The school administrators did not approve of normal video games being played on their hardware. The only software available at school for the Commodore’s consisted of lame math and reading learning games. Our wonderful librarian at the time, turned a blind eye to our shenanigans. I begged and begged for a Commodore for Christmas. Santa was asked as well, but it was not to be. I was stuck with my crappy TRS-80 for several years.

I lived vicariously through my friend’s machines, found occasional software and stuff for my 80, and got addicted to my NES for a couple of years. We played all kinds of games on their old 64s. There were lots of text based role playing games, and tons of D&D stuff on the Commodore.
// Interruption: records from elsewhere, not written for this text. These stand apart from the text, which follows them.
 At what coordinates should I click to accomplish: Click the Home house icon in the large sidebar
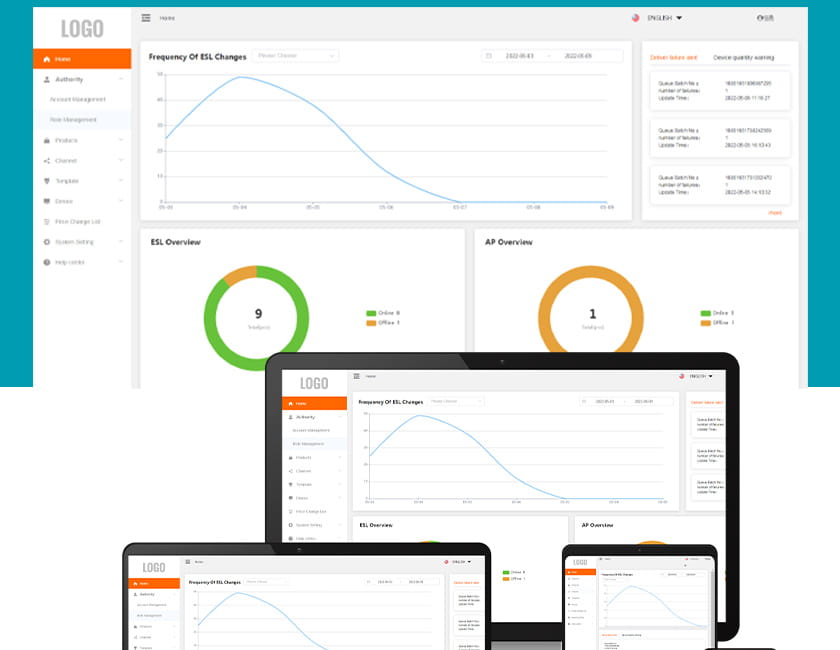46,59
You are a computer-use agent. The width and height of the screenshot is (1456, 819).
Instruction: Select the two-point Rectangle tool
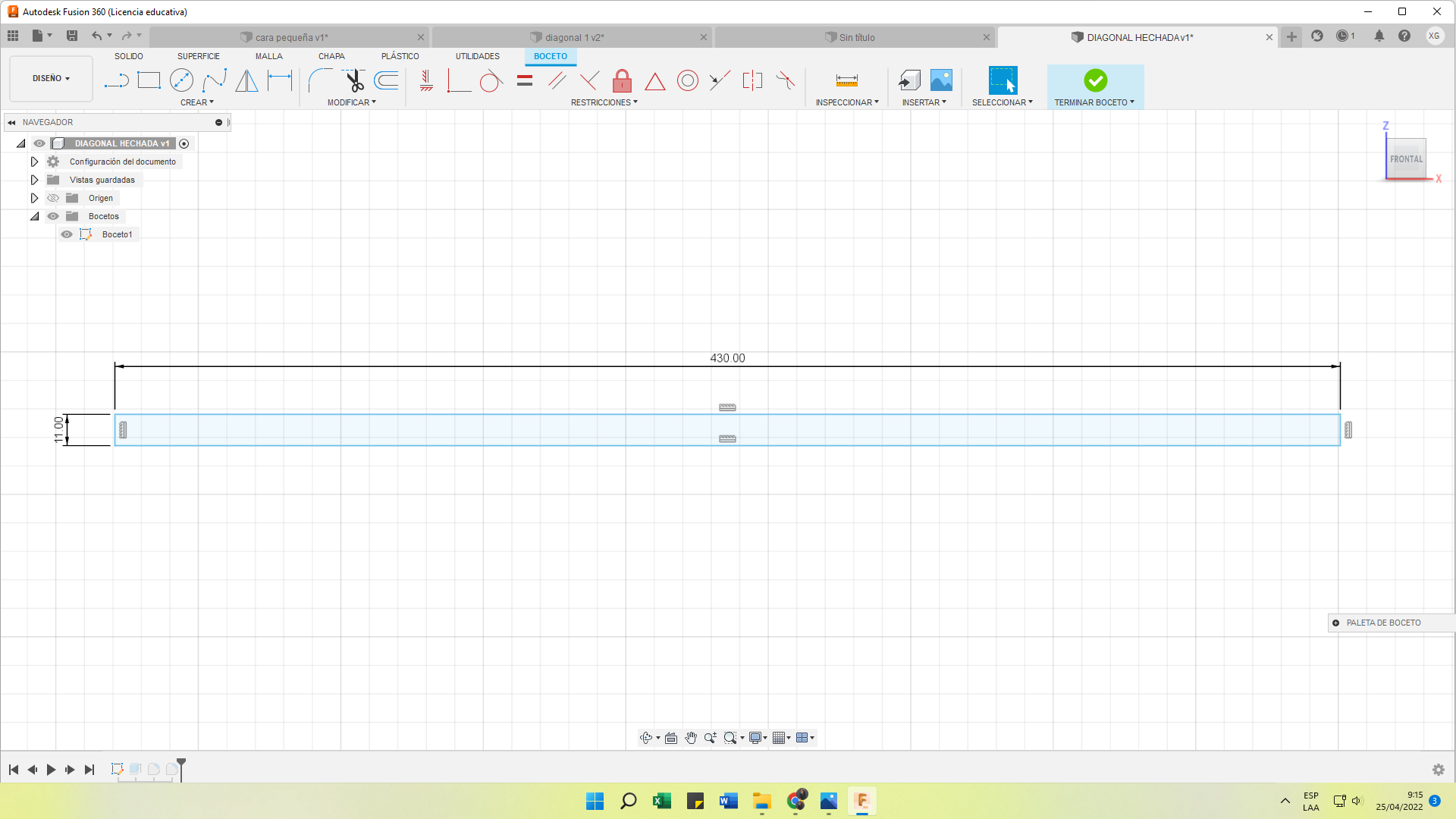(x=149, y=80)
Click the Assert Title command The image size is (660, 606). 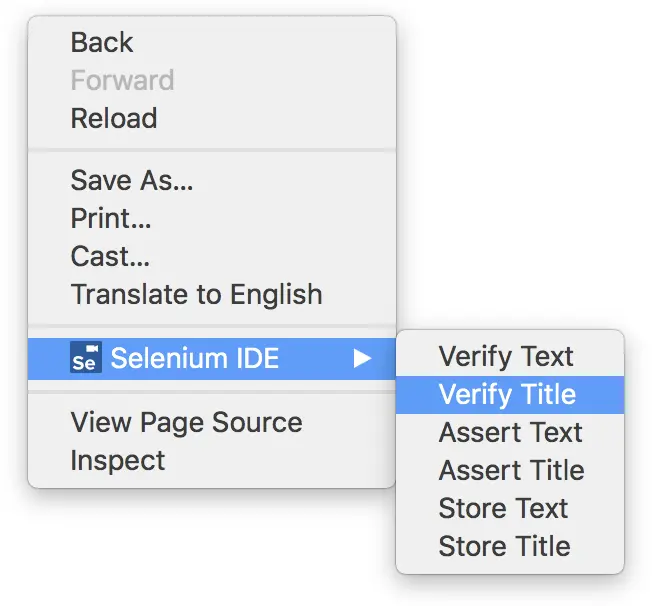[510, 470]
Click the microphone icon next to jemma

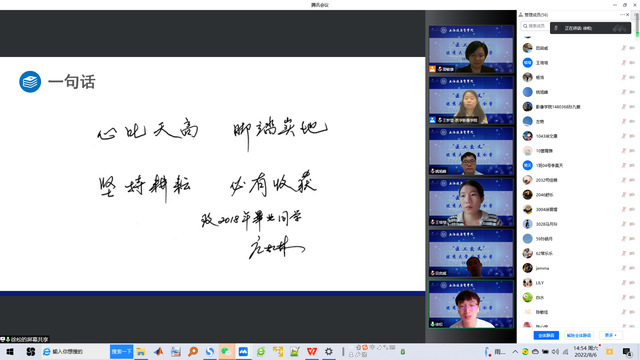(x=624, y=268)
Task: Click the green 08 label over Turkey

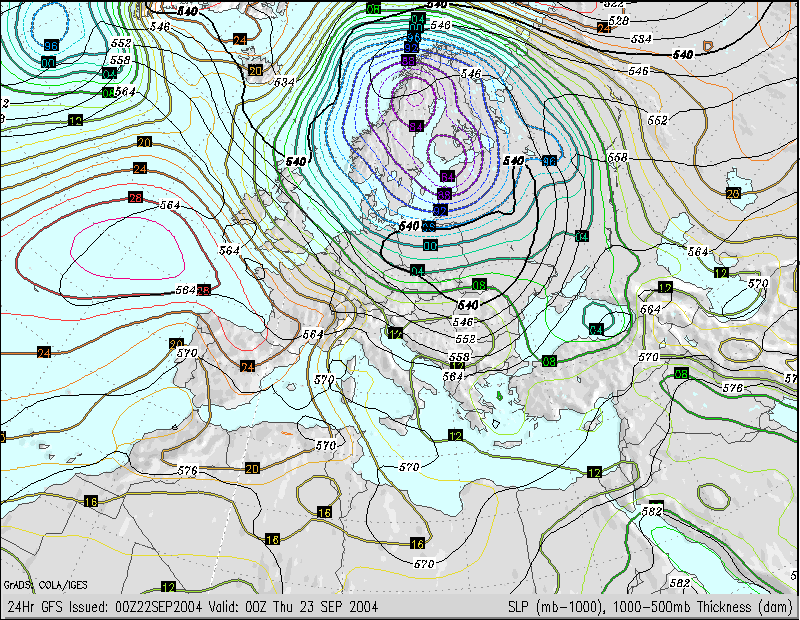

Finally, sixth grade came along and my parents bought a Tandy 1000 TX. This was quite the machine for its time. It boasted a flaming hot 80286 processor, even thought the machine was still only 8 bit. There was generous memory to be used as the wonderful device had 768 KB of memory I believe. The TX was a nice machine. It came not only with 3.5″ and a 5.25″ floppy drives, but also included a whopping 10 MB hard drive. I remember thinking that I would never fill that thing up.

The neat thing about the Tandy was that it had DOS built into its ROM, so it booted without a boot disk and was very fast in doing so. The computer came with Lotus 123, and Deskmate. Deskmate was a neat little attempt at a graphical interface with several tools built in. You could draw pictures in a paint app, compose simple music if you had a sound card, keep a calendar, and several other features.

My main purpose for the machine was of course computer games. There were tons of games for these things. Some favorites I remember include the King’s, Space, and Police Quest lines. My favorite game for it was Silent Service II. It was the last good submarine game I played. That is pretty sad considering that was about twenty years ago.

Chuck Yeager’s flight simulator was another big favorite of mine. You could fly so many different planes in that game. It spanned the years between the Sopwith Camel, and the F-18. There were all kinds of fighters, cargo, commercial, and experimental aircraft to play with.

This reminds me of another blast from the past, the keyboard overlay. Heh. These were card stock cutouts that fit over your keyboard. They had notes on them to remind you what action was tied to a certain button. There was no mice to use, so you had to make as much use of the keyboard as possible. They were neat items and there was a different one for each game.

The Tandy had 16 color video graphics. This was awesome for the time of course. My friends and I all copied each other’s games and game manuals. At that time the only way a company could keep you from copying their software was to, make you enter some word contained at a random place in the manual every time you ran the software. We got around that by photocopying the manuals of course.